The IRS issued Notice 2018-68 to provide “initial guidance” on Section 162(m) of the Internal Revenue Code as amended by the Tax Cuts and Jobs Act. The massive tax law enacted at the end of 2017 provided, among other things, new rules governing the deductibility of compensation paid to top executives of publicly held companies.

The tax legislation said the $1 million deduction cap that already existed under Section 162(m) would be expanded to include additional “covered employees,” including the CFO and others who had previously been covered employees, even after they are separated from the company. It also expanded the definition of “public company” that would be affected by the provisions to include other securities registrants, such as foreign private issuers and private companies with certain registered debt offerings.

Perhaps most significantly, the new tax law eliminated the “qualified performance-based” exception that applied to the $1 million deductibility limit, meaning even performance-based pay would be subject to the deduction cap. Companies have long used performance-based arrangements like bonuses or stock options as part of their executive compensation packages, in part because of the way tax rules have been structured historically.

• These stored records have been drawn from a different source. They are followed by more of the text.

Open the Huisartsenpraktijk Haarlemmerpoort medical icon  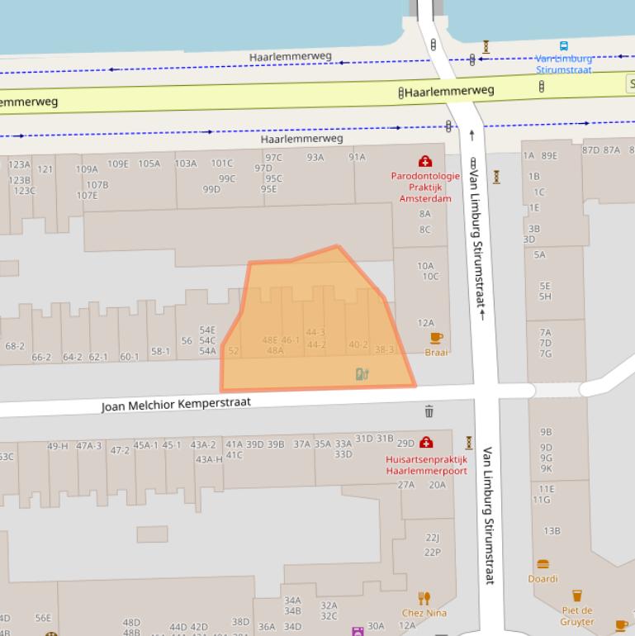[426, 444]
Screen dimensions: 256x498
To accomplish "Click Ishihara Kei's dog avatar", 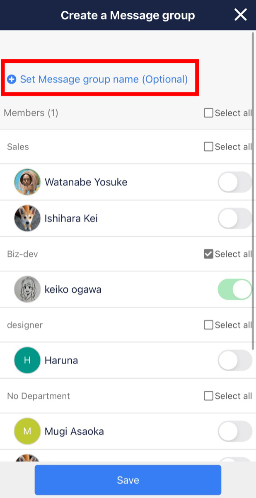I will click(x=27, y=218).
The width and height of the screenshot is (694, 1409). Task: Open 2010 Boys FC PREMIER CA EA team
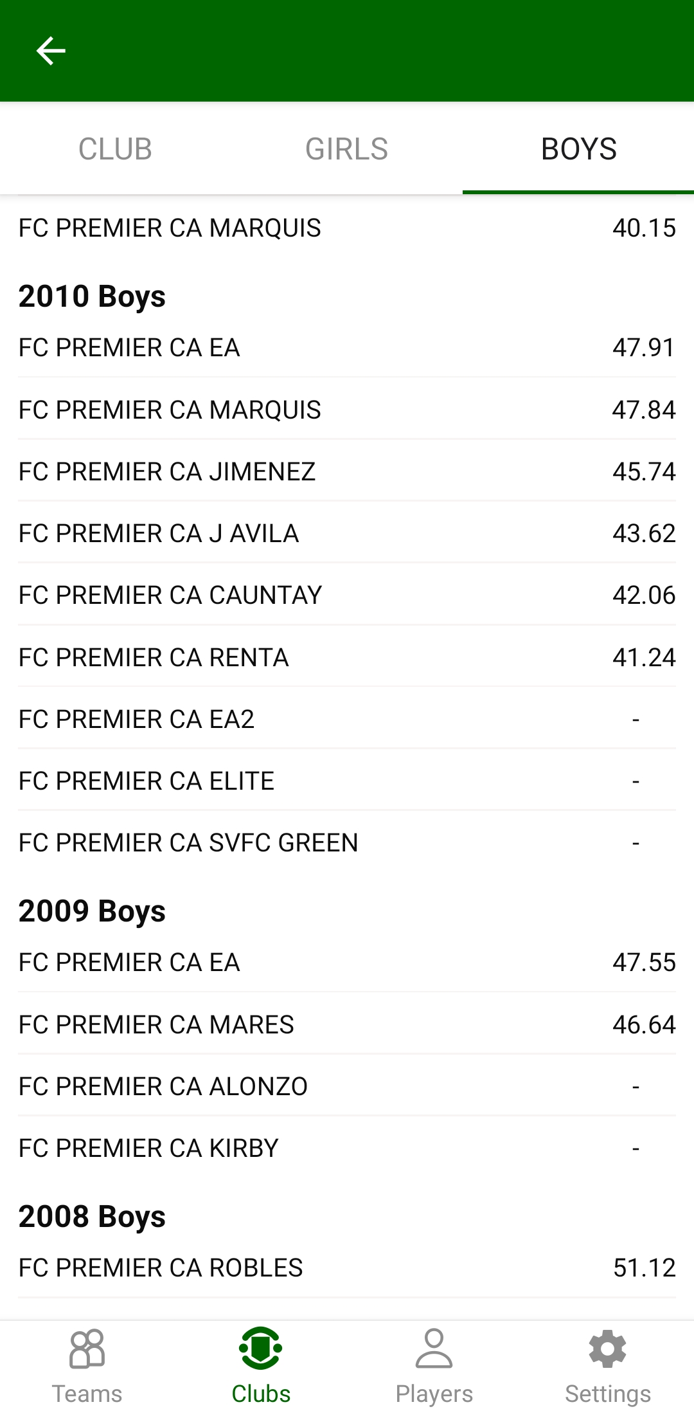(x=347, y=348)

The IRS notice says the service has fielded plenty of questions about certain aspects of the executive compensation provisions, especially the rules for identifying covered employees and grandfathering provisions contained in the new tax law. The IRS says its newest notice, at 22 pages, is intended to answer those questions specifically, while additional issues will be addressed in proposed regulations.

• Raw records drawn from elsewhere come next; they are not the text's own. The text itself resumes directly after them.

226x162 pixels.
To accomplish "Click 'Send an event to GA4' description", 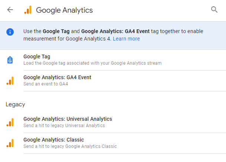I will 46,84.
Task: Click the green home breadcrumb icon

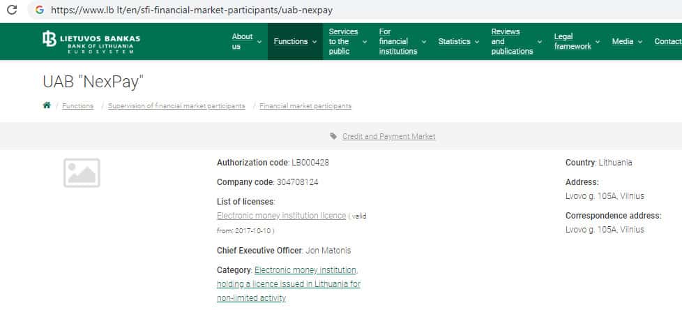Action: click(47, 105)
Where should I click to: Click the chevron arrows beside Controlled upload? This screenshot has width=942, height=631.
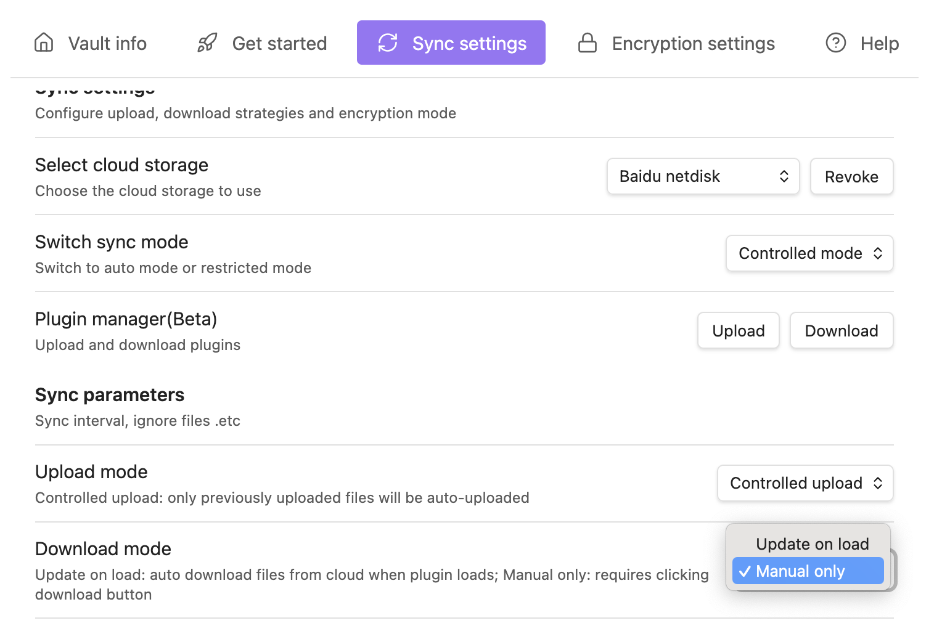coord(878,483)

The notice describes how the IRS is interpreting the tax law’s amendments to the definitions of a publicly held corporation, covered employees, and “applicable employee remuneration” as those terms are used in the legislation, as well as the grandfather rule. It also provides examples of scenarios that some taxpayers may face with conclusions on how the IRS would interpret the various facts.

The notice also addresses written binding contracts, material modifications to those contracts, and nearly a dozen examples to illustrate how guidance would be interpreted under various facts and circumstances.

The IRS is inviting further public comment on other aspects of Section 162(m) amendments, asking for input by Nov. 9.